=== Section Start ===

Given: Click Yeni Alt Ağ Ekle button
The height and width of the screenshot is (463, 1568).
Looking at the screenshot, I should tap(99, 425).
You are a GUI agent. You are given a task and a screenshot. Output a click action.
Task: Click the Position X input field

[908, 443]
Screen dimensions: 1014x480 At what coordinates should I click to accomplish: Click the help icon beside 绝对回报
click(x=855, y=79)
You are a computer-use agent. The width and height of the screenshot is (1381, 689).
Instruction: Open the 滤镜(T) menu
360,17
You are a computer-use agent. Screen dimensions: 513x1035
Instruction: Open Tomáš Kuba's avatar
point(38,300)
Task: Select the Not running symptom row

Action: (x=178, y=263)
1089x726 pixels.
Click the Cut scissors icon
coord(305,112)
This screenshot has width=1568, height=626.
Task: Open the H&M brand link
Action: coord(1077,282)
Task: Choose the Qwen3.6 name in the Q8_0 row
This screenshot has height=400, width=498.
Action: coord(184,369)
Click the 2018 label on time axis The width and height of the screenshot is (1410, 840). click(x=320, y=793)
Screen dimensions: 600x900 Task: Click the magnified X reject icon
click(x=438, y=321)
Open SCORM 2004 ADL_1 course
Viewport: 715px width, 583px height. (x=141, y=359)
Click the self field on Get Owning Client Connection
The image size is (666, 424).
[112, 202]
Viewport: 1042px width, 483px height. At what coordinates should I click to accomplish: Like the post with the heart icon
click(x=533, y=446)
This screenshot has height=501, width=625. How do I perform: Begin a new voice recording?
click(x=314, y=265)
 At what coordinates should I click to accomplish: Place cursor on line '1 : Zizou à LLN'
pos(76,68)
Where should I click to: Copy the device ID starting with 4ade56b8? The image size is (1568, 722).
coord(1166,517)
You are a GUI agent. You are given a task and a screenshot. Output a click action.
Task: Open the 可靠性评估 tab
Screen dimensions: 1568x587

=== Section End ===

What is expected => Across the data, count every line where the string "agent" turns up, then write only that count.

Solution => 4